Many people tell me that I motivate them. I was told this in the last 3 places I have lived, is this a good thing or bad? I don't know if I am so crazy addicted to exercise that people just say that to make me feel good, or if I really am motivating them. I just recently moved as a lot of you know, and this has once again been brought up, I have got in touch with some high school friends and they want to run with me, and lose weight, they say they want to work out with me. I was shopping at a grocery store I used to work at and two girls want to run with me, one of them ran a 5k with me, and she said that I "pushed" her and helped her sooo much. (We finished at 28 flat! I wish I would have sprinted the last mile like I normally do, but that is fine, we finished and we felt great. Last week I ran a 25 min 3 miler, it felt so great.)
I need someone to motivate me, to be healthier and to actually count on me to do good and be good with my food choices.
Two of them just ran in with sunglasses and goggles and a hammer, and let's not forget the bandana. My family SHOULD be the most important motivator. I need to get my life in order.
As you can tell, I am still really trying to figure things out. I am getting better though. I got my scale back, and it is good just to have the option of getting on or just letting it collect dust. I still weigh 141, but that is just because of my awesome eating habits. I need to be healthier.

On a much happier note:

HOCKEY has begun! We got Ryker into developmental hockey classes, and he and Hailey are both in ice skating lessons. They do sooooo good.
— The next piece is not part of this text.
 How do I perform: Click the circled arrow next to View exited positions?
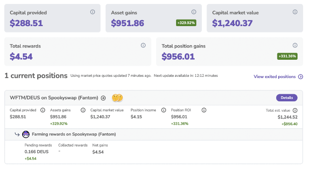[301, 77]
Hailey amazed me, she just got on the ice and went for it, if she were to fall, she just got right back up! Ryker is a little bit more hesitant, but on Tuesday he was skating by himself. He is scared of falling, but he has all the hockey pads, helmet, and gloves on, it's really cute looking. (He really has nothing to be afraid of except for having sooo much on that he can't move if he fell, Ralphie anyone?) He and Hailey have made instant friends at the skating rink, and Ryker has a lot of "hockey buddies."
People are so nice in this hockey family. We were given hockey pads, 2 pairs of skates, and this sweet lady said she has pants, gloves, and a helmet. How nice is that? I am impressed with rough and tough hockey parents and children and young adults. Ryker had an amazing two nights, and Hailey "loves to dance on ice."
We are doing great and hope that spring wants to come soon, oh, how we want be be outside. Mike is starting an insurance business so this week has brought new habits, and new routines, but we are soooo excited for him, and we are happy he is happy.
Sorry if you felt like I am rambling, I just need to figure things out and where I want to be and who I want to be.